The same 4-model team handles all 10 pipeline types, but each type configures the tool set, platform targets, Cosmos prompt, Reels template variant, and image selection hint differently. A weather pipeline runs Haiku with WEATHER_TOOLS and a Cosmos meteorologist voice prompt; a rope-drop pipeline runs Haiku with ROPE_DROP_TOOLS and an urgency-first prompt. Same models, different instruction surfaces.
Three reasons. Cost: running Sonnet for 10 parallel pre-fetch queries + tool calls + synthesis is ~5× more expensive than Haiku for those steps, with no quality benefit — tool responses are structured data, not prose. Latency: the agentic loop fires up to 10 LLM calls with tool round-trips; Haiku's lower inference latency meaningfully reduces end-to-end pipeline time. Hallucination surface: Sonnet's broader knowledge sometimes works against it for the synthesis pass — it may blend training knowledge with tool results.

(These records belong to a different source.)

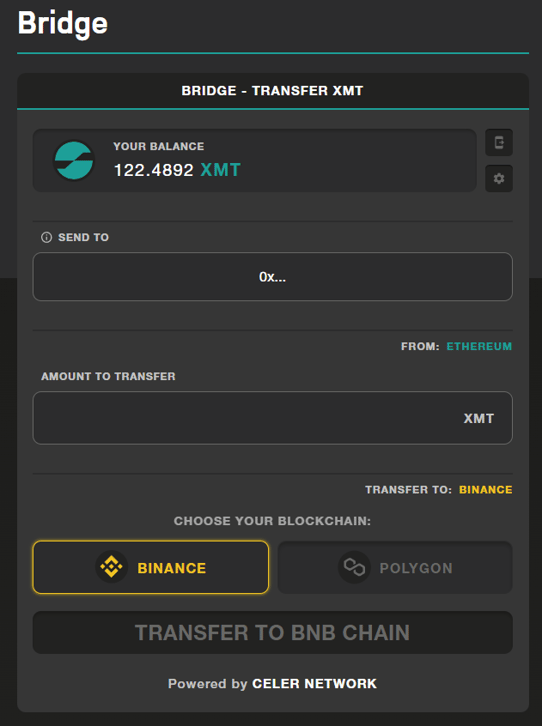Click the Bridge - Transfer XMT header
The width and height of the screenshot is (542, 726).
tap(272, 91)
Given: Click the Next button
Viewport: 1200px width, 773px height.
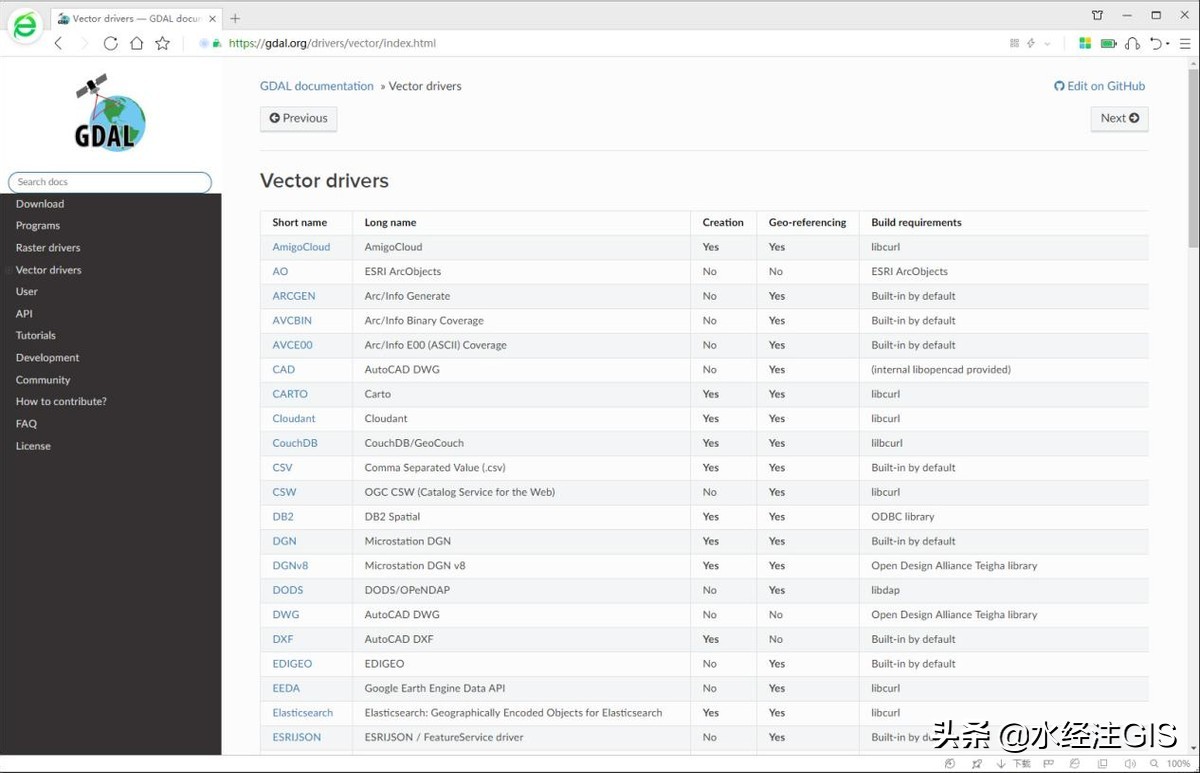Looking at the screenshot, I should click(1119, 118).
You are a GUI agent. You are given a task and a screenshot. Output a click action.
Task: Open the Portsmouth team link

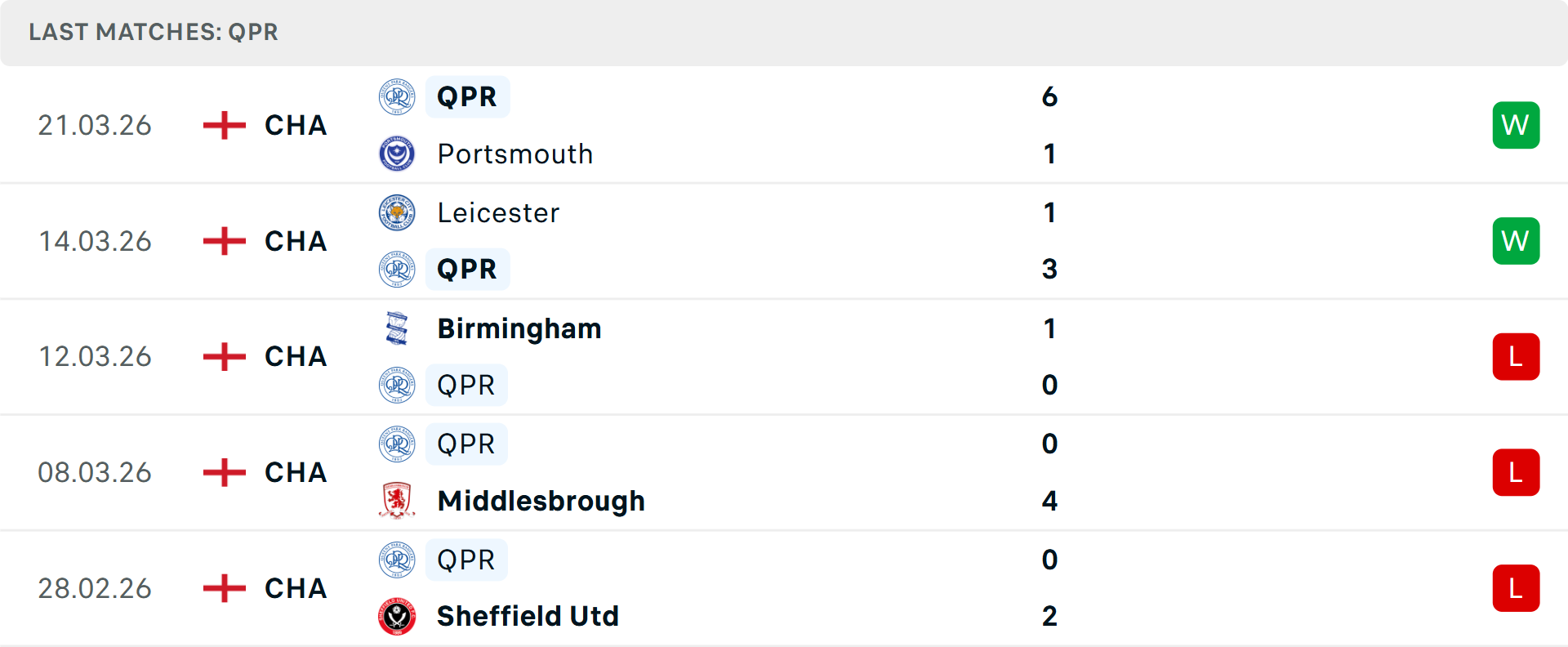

Haiku at temperature=0 is more literal, which is exactly what synthesis needs.
Haiku produced content that failed on two fronts: it used unfamiliar attraction terminology (calling "TRON Lightcycle / Run" just "TRON" in some contexts and something unrecognizable in others), and it wrote generic travel advice that read as AI-generated. Two specific failure patterns: "head to X if you're around" (no Disney guest "heads to" a ride, they "rope-drop" it or "grab a Lightning Lane"), and "based on the information provided" appearing in captions. Sonnet understands the Disney World vernacular — what "rope-drop" means, what a "Lightning Lane Multi Pass booking" is vs. "Individual Lightning Lane", and the urgency framing that Disney social content requires.
deploy.sh upserts pipeline_configs documents at deploy time, which resets prompt_source to "hardcoded" and clears any Cosmos-stored prompt. The correct operations sequence is: deploy.sh first, then push Cosmos prompt updates via API. If prompt updates go first, deploy.sh overwrites them and the next scheduled run uses the hardcoded fallback — surfaced by Cosmos prompt unavailable — no hardcoded fallback exists in the pipeline log. This is documented as Rule 6 in the deployment runbook.
The generation pipeline parses responses by exact section markers (---FACEBOOK---, ---INSTAGRAM---, IMAGE_KEY:, HEADLINE:, etc.). Any deviation — extra preamble text, wrong marker spelling, field reordering — breaks the parser and produces an empty ContentArtifact. At temperature=0 with explicit format instructions in the system prompt, Claude's first response follows the schema without retries. The previous Bedrock Agent runtime approach at higher temperatures required multi-turn format correction loops. temperature=0 made the retry logic unnecessary — it was removed entirely.
Three env vars govern model selection: CLAUDE_MODEL_ID (Pass 1, defaults to Haiku 4.5), CLAUDE_MODEL_ID_BLOG (Pass 2 blog, defaults to Sonnet 4.5), CLAUDE_MODEL_ID_SOCIAL (Pass 2 social, defaults to Sonnet 4.5). Changing any of these via az functionapp config appsettings set + restart swaps the model with no code change. This lets A/B testing happen against live production traffic: one day Sonnet on social, next day Haiku, compare platform engagement metrics directly. Model IDs use the cross-region inference profile format (us.anthropic.claude-*) for failover across AWS regions.